The panfungal method showed low sensitivity, which may have been due to the mix of fungal populations that was found even in healthy controls, the researchers added.
“The pandermatophyte assay was sensitive and specific but only detected dermatophyte species and did not allow differentiation among them,” they wrote.
The role of nondermatophyte species isolated from onychomycosis should be considered carefully, as these are also found in healthy nails, the researchers noted.

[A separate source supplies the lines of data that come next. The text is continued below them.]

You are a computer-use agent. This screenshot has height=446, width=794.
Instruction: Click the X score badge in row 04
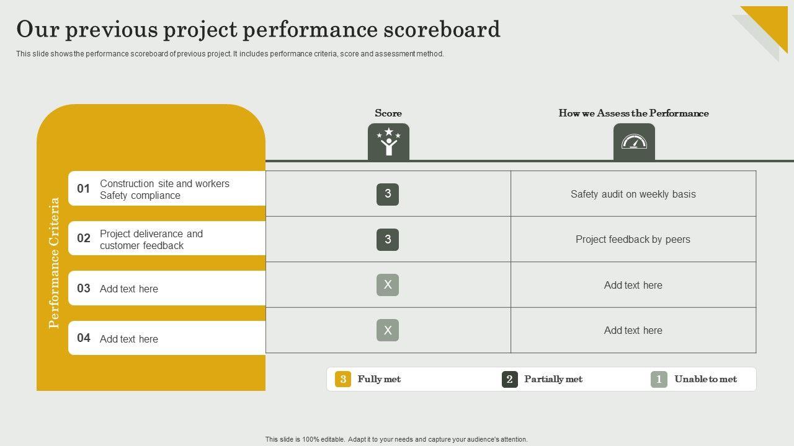click(388, 330)
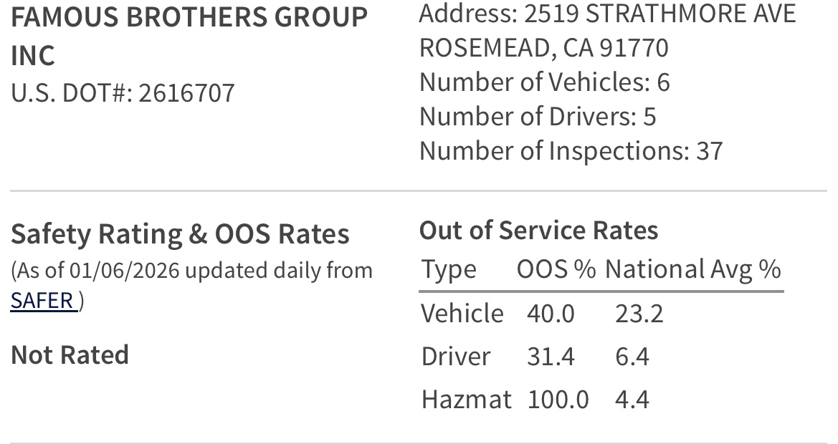The width and height of the screenshot is (838, 444).
Task: Click the Vehicle national average 23.2
Action: coord(639,314)
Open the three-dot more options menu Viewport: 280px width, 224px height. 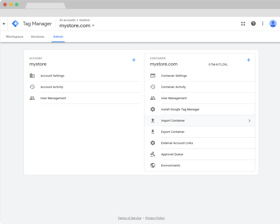263,24
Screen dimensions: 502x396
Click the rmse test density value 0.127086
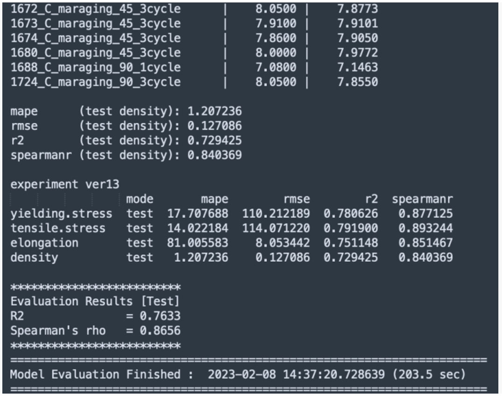[x=214, y=126]
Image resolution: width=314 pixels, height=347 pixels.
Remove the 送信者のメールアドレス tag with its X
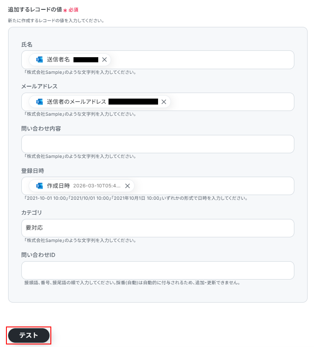click(x=164, y=102)
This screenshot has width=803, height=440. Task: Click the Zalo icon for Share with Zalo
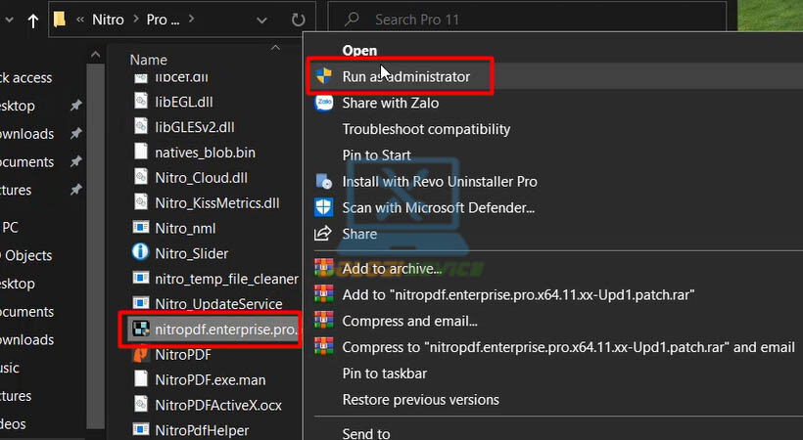(323, 103)
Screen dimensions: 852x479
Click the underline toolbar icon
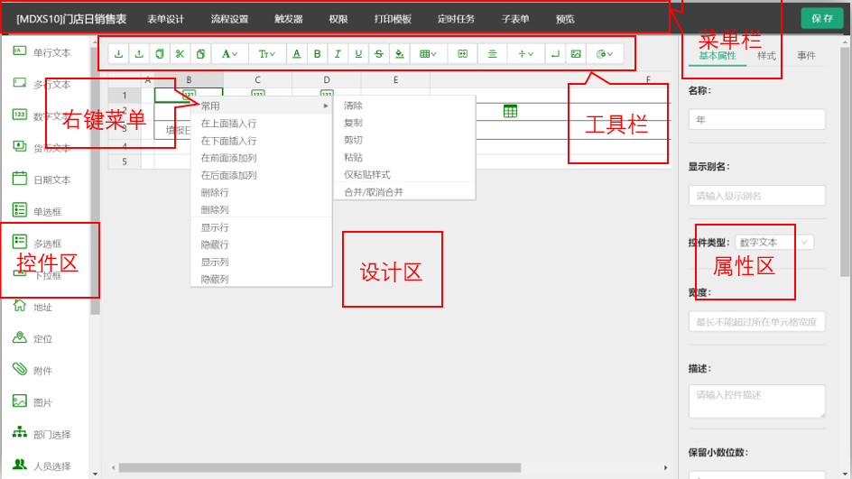click(358, 54)
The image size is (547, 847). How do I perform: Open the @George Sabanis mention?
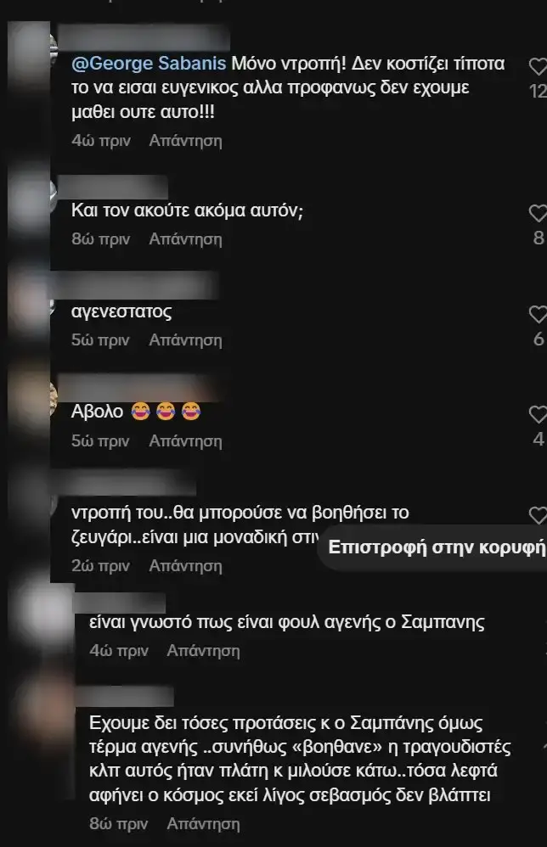(149, 63)
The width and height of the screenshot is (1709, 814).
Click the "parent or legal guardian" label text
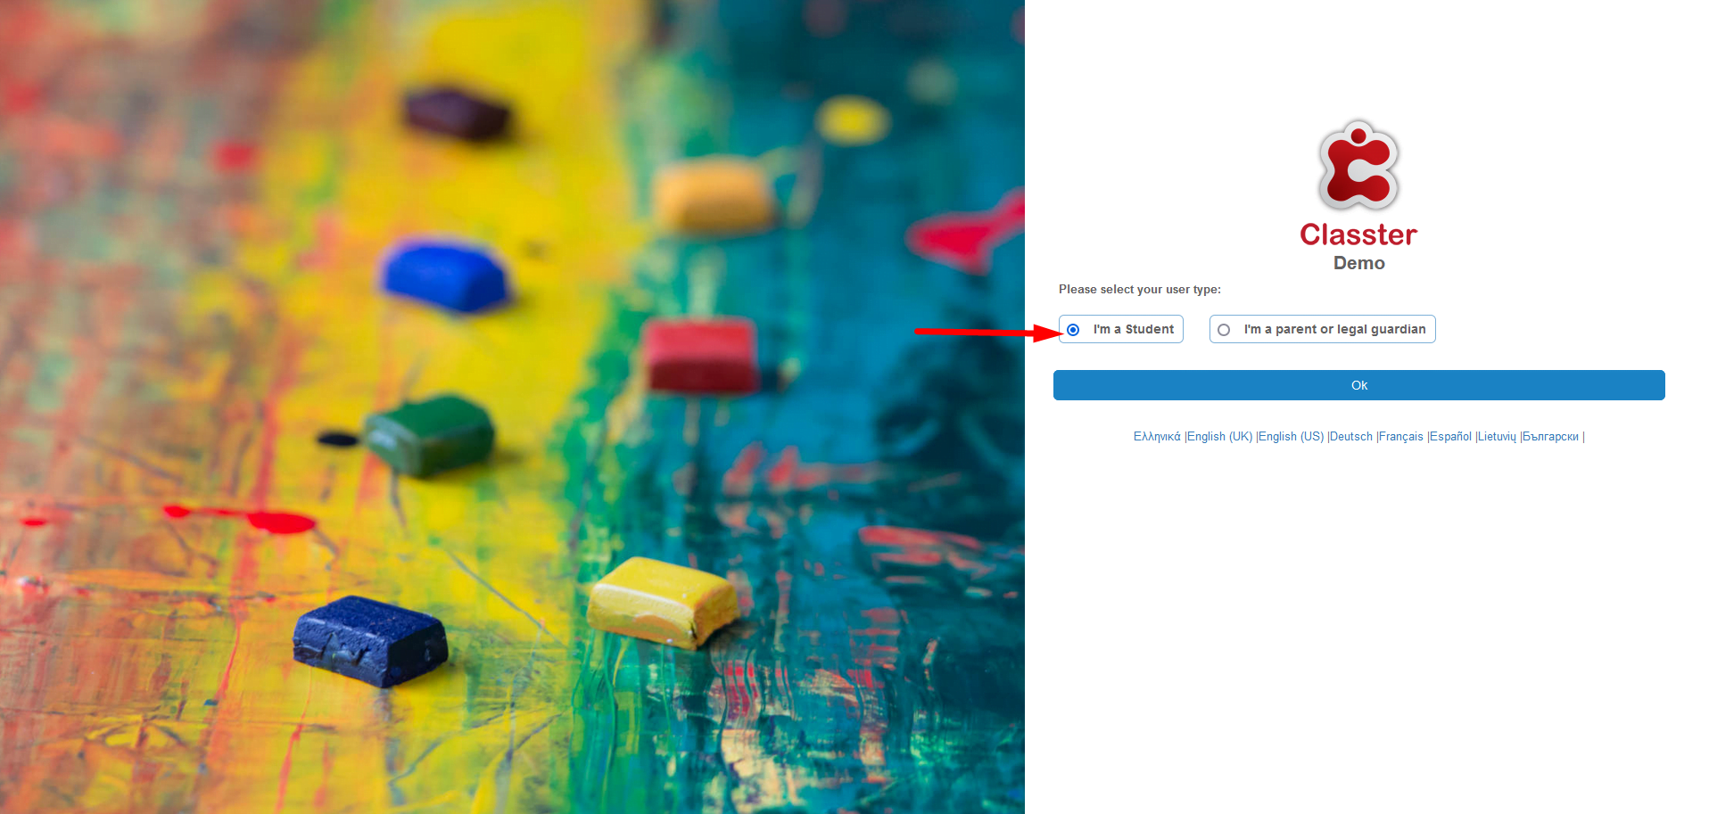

The study and one author were supported by the Spanish Fondo de Investigaciones Sanitarias of the Instituto de Salud Carlos III. No conflicts of interest were declared.
FROM MYCOSES
Key clinical point: Real-time PCR techniques for identifying the pathogens in onychomycosis have some advantages over culture but also have their limitations.
Major finding: Panfungal real-time PCR had a sensitivity of 47% and pandermatophyte RT-PCR had a sensitivity of 90% compared to positive culture.
Data source: Analysis of toenail samples from 70 patients with onychomycosis and 15 healthy controls.
Disclosures: The study and one author were supported by the Spanish Fondo de Investigaciones Sanitarias of the Instituto de Salud Carlos III. No conflicts of interest were declared.